Install a Blackhawk Powerhouse. 










All electrical energy coming into a facility is known as Apparent Power, and the power we actually use is defined as Real Power. Even though you pay for it, a portion of the power entering your electrical system is lost to ground and never consumed. This is referred to as Reactive Power. The ultimate goal is to bring these two factors, Apparent Power and Real Power, closer together. The Black Hawk Powerhouse is able to accomplish this by capturing this lost voltage, store it and feed it back into your electrical system.

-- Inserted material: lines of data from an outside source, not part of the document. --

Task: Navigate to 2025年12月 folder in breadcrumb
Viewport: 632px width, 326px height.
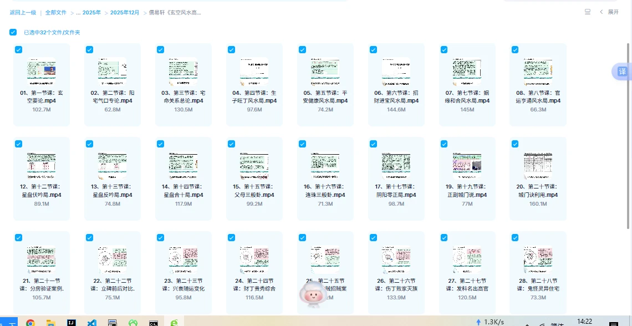Action: point(125,12)
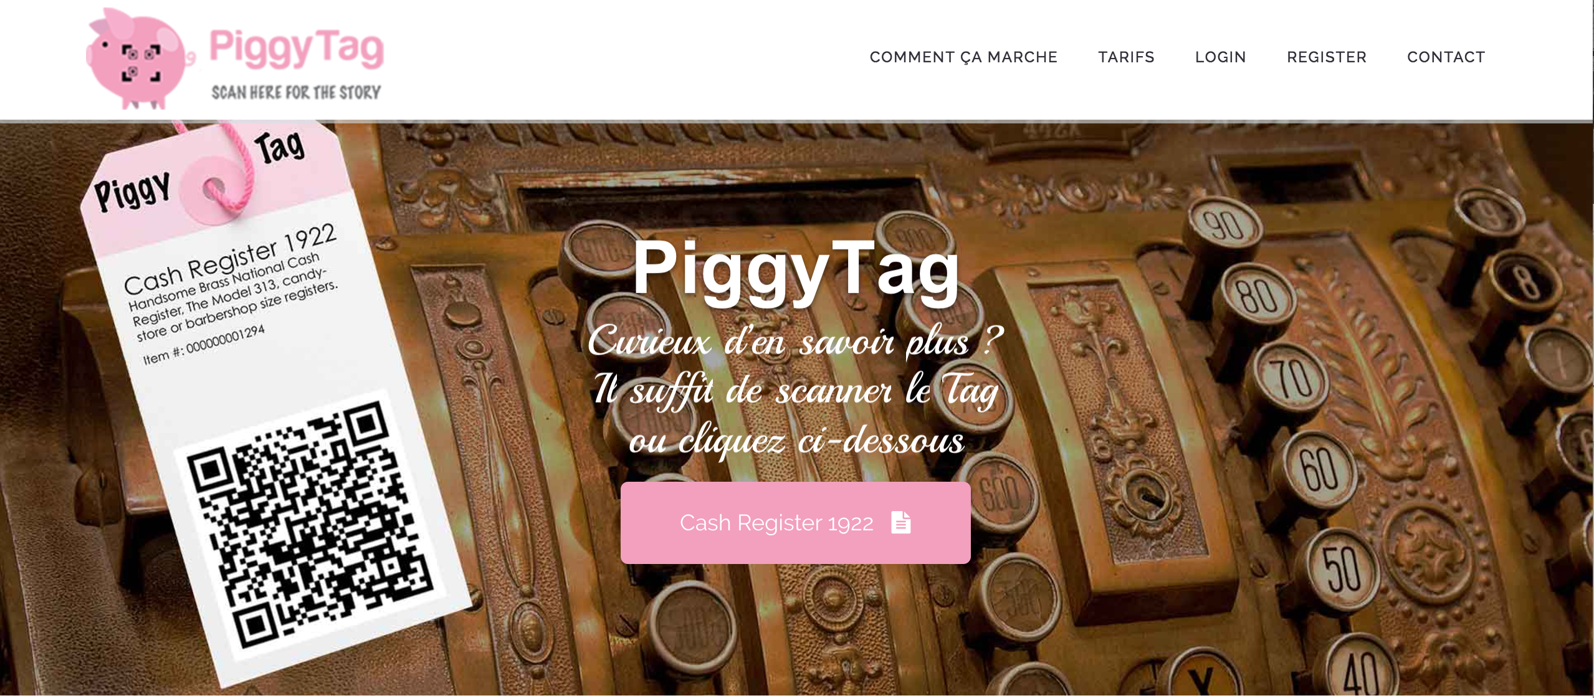The height and width of the screenshot is (698, 1594).
Task: Click the pink pig logo icon
Action: [138, 59]
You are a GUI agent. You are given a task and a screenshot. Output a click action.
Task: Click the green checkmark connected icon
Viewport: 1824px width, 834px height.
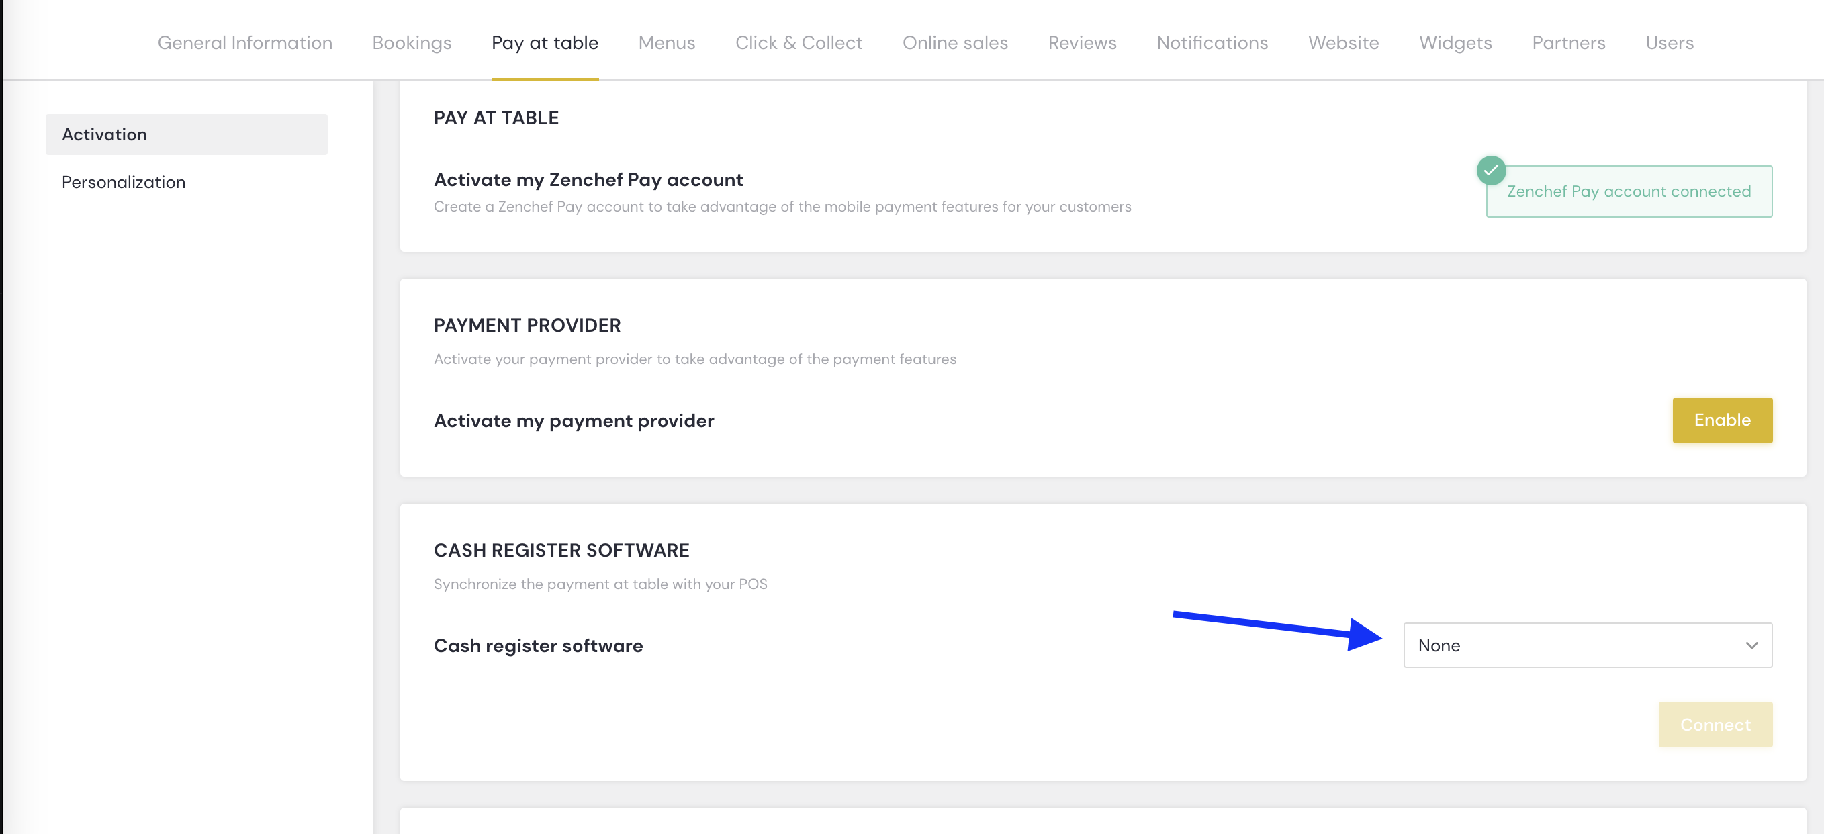[1490, 170]
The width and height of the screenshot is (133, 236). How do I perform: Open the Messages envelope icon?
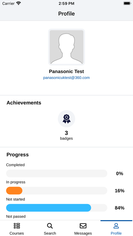tap(83, 226)
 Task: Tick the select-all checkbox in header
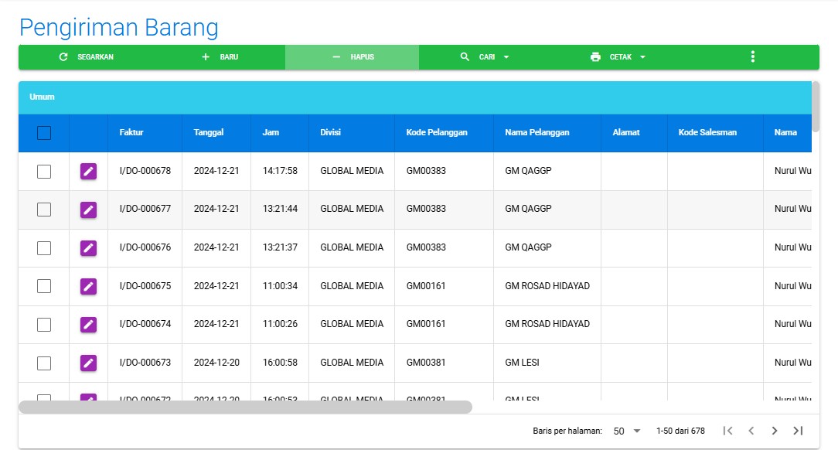(x=44, y=133)
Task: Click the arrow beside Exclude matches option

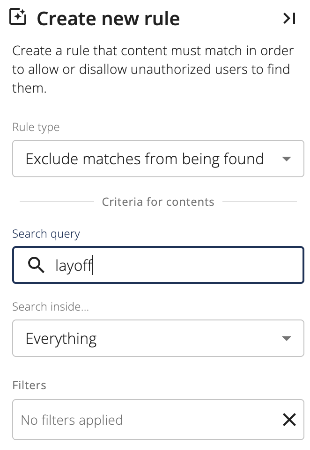Action: pos(287,159)
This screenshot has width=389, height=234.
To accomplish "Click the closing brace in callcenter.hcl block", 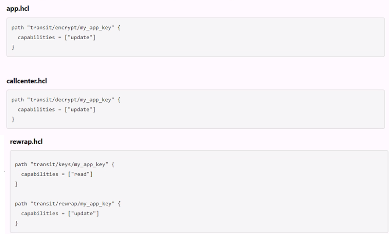I will point(13,120).
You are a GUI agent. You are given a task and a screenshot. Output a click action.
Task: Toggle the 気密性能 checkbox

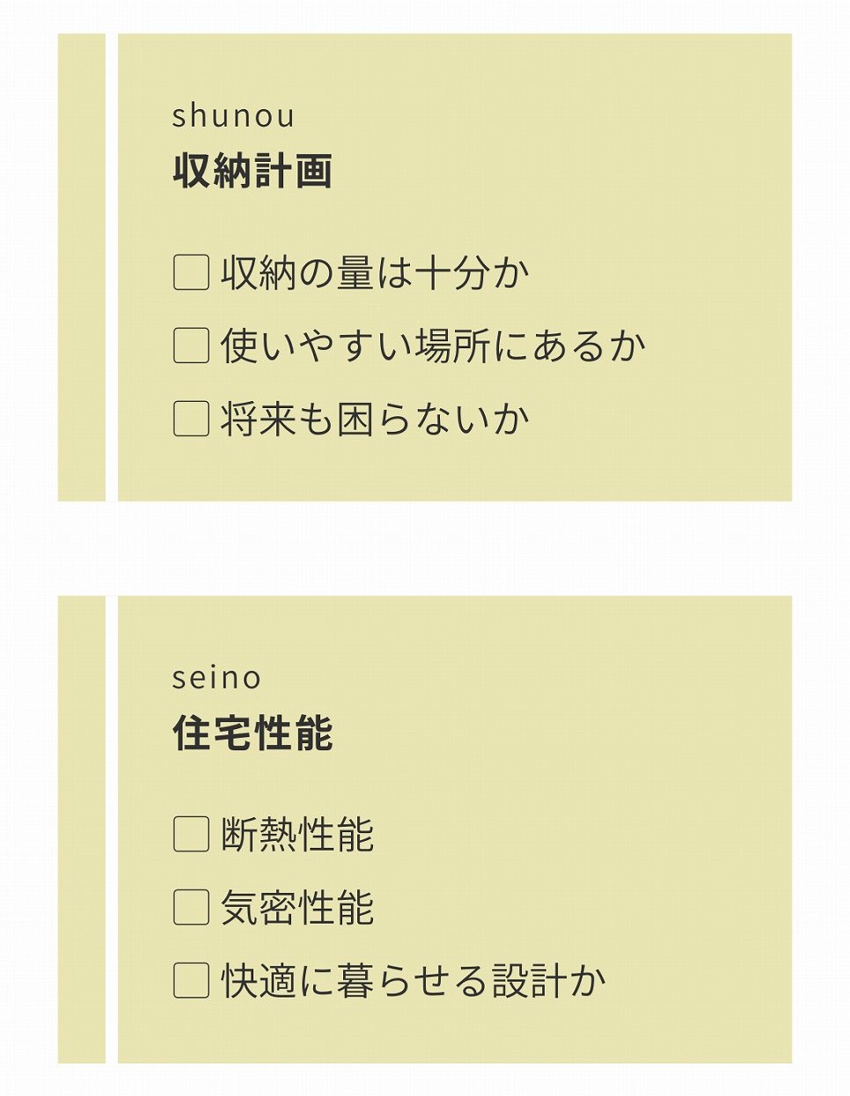tap(191, 907)
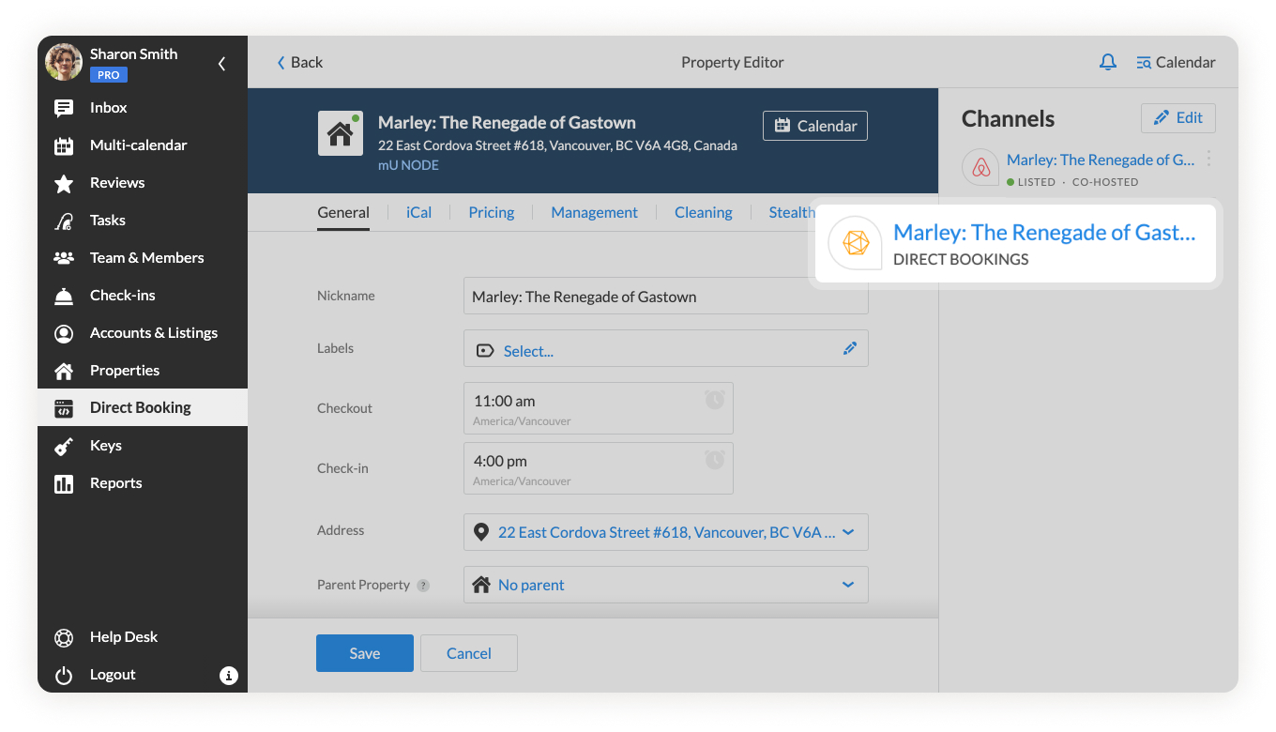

In order to accomplish this, The Powerhouse adds capacitance (stored charge) via a series of capacitors. This enables the unit to capture the Reactive Power, commonly lost to ground, store it, and put it back into the system, evenly across all phases, as it is needed.

By doing this, The Powerhouse:

Greatly reduces low voltage issues
Elevates voltage of the entire system
Stabilizes voltage of the complete system
Reduces voltage drops when demand increases.
Reduces tripped breakers (as a result of low voltage or power spikes)
Lowers kilowatt hours
By capturing and balancing the energy, The Powerhouse insures that the equipment is running at its optimum voltages, which results in less mechanical problems and lower maintenance costs, thus, increasing the life of your equipment.

To summarize, The Black Hawk Powerhouse:

Balances voltage across all phases (legs)
Balances the load and line harmonics between phases
Reduces Reactive Power loss
Reduces spikes in your energy demand, lowering your peak demand charges
Reduces device vibration, noise and HEAT (motors are more efficient & run cooler)
Provides surge protection (absorbing power spikes up to 50,000 volts)
Increases lumens (amount of brightness) in your existing lighting system
Lowers lighting maintenance costs by extending the life of bulbs and ballasts
Requires no special cooling or air conditioned environment
Helps protect computers, operating systems, timers, relays, burglar alarms, surveillance cameras and other low voltage equipment that is sensitive to power spikes or low voltage


----------



## backstay (Feb 3, 2011)

I think it was a joke.


----------



## wildleg (Apr 12, 2009)

Mr. Rodgers said:


> Looking for some tips on mitigating 5th and 7th harmonic problems in a casino facility.
> 
> Mr. Rodgers


Cletis - find the cause for the harmonics and mitigate it. (It's probably the lights)


----------



## Dennis Alwon (May 9, 2009)

Yes and Cletis needs to abide by the ban


----------